┌────────

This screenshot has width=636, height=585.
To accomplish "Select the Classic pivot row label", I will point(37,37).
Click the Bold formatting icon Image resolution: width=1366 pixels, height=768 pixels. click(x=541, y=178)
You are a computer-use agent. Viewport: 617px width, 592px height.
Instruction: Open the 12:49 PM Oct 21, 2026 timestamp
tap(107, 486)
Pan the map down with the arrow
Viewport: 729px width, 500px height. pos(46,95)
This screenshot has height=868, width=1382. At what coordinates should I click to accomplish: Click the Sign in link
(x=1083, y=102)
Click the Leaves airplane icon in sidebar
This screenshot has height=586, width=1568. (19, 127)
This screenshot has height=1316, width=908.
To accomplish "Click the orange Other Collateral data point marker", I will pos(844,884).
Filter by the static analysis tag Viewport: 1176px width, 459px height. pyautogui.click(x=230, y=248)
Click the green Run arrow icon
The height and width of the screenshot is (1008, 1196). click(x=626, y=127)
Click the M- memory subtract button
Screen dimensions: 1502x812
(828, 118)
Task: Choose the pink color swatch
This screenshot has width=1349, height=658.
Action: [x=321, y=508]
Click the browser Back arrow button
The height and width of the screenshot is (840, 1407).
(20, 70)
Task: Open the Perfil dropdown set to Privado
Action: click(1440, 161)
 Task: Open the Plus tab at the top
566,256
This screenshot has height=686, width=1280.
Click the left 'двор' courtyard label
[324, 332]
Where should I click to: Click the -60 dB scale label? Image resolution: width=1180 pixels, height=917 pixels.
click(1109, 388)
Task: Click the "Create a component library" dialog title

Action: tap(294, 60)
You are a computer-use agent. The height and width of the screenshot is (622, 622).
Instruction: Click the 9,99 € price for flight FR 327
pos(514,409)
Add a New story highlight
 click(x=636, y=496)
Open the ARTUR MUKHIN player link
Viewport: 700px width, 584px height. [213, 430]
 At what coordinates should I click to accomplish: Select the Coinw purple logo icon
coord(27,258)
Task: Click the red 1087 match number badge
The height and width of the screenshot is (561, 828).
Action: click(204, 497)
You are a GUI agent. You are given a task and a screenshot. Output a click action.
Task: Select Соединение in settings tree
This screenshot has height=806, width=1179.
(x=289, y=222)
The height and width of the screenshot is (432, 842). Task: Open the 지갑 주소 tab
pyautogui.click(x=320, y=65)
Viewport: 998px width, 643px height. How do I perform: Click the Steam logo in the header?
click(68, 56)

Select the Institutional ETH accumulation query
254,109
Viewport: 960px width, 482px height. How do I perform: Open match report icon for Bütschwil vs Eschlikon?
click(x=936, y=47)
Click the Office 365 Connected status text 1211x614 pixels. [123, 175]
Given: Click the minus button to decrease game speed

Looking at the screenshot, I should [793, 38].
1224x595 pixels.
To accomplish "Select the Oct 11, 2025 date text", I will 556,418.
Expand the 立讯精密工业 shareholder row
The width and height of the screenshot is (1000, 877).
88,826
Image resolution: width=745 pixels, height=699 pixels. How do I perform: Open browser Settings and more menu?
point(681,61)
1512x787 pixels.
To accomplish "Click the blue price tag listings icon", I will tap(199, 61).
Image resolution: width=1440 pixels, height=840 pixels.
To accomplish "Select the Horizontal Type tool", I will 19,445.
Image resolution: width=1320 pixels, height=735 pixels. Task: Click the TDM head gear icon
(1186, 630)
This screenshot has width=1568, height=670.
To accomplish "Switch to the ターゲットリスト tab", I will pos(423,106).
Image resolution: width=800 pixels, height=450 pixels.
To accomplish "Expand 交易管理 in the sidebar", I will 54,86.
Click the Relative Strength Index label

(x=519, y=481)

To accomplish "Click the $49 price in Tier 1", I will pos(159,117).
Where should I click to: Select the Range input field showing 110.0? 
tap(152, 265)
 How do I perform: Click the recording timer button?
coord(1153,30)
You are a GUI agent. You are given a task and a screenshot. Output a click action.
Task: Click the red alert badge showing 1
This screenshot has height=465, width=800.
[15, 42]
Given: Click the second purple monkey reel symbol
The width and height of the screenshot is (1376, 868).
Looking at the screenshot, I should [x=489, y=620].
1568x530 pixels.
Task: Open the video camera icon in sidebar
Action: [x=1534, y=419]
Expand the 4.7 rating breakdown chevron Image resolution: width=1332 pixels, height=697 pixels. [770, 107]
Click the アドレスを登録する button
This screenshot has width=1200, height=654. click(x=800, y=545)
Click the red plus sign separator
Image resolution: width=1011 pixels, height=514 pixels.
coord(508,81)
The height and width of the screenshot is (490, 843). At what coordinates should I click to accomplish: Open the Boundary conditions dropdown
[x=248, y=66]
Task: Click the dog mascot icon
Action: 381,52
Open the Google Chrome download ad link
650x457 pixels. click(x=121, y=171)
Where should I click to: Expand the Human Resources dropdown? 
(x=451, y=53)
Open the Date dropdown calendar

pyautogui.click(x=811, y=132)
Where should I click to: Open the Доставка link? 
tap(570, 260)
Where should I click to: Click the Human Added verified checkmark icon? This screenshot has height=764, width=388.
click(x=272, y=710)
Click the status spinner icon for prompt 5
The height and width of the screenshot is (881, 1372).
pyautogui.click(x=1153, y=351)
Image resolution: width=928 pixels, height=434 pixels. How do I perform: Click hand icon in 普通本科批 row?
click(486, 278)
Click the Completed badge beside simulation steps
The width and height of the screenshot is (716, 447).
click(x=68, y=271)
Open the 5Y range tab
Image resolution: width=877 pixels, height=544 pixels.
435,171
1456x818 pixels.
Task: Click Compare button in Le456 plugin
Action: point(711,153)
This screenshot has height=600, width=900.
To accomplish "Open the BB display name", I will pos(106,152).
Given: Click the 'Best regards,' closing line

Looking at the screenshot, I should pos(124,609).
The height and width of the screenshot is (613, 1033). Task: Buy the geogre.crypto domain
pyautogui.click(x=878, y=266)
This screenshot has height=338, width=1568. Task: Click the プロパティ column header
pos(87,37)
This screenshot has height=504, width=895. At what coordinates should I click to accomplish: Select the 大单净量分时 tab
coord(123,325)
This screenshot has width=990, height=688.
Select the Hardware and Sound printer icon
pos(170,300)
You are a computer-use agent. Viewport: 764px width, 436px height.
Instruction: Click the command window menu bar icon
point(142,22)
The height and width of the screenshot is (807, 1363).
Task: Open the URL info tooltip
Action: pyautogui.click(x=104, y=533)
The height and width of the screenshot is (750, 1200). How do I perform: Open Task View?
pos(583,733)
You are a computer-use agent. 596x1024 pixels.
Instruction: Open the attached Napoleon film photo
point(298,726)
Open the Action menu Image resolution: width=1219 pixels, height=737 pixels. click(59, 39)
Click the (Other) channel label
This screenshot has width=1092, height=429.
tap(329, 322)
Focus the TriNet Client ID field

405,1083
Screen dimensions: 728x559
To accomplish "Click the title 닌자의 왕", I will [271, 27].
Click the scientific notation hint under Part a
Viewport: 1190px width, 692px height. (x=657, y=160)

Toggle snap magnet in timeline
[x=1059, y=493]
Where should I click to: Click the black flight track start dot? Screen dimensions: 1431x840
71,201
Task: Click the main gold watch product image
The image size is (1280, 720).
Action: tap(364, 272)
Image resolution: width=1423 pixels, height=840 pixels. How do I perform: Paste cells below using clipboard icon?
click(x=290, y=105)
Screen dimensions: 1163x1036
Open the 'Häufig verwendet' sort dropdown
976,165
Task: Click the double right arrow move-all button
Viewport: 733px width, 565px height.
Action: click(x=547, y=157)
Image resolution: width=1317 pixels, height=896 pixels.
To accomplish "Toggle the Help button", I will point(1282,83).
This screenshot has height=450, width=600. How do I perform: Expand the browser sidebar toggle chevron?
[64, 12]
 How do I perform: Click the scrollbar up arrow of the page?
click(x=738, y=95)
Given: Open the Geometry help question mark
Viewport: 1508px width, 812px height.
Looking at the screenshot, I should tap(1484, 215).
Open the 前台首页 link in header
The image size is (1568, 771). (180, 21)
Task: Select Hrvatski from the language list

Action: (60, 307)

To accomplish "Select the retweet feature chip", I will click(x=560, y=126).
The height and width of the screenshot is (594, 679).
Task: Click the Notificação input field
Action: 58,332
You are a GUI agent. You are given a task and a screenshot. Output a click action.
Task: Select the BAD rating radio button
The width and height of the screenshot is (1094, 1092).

└────────

### The problem:
Set down the lines from the one with "Task: Click the double" through the end of the data above. Keep each exactly as written and add no other line.

### Solution below:
Task: Click the double right arrow move-all button
Viewport: 733px width, 565px height.
Action: click(x=547, y=157)
Image resolution: width=1317 pixels, height=896 pixels.
To accomplish "Toggle the Help button", I will point(1282,83).
This screenshot has height=450, width=600. How do I perform: Expand the browser sidebar toggle chevron?
[64, 12]
 How do I perform: Click the scrollbar up arrow of the page?
click(x=738, y=95)
Given: Open the Geometry help question mark
Viewport: 1508px width, 812px height.
Looking at the screenshot, I should tap(1484, 215).
Open the 前台首页 link in header
The image size is (1568, 771). (180, 21)
Task: Select Hrvatski from the language list

Action: (60, 307)

To accomplish "Select the retweet feature chip", I will click(x=560, y=126).
The height and width of the screenshot is (594, 679).
Task: Click the Notificação input field
Action: 58,332
You are a GUI agent. You are given a task and a screenshot. Output a click action.
Task: Select the BAD rating radio button
The width and height of the screenshot is (1094, 1092).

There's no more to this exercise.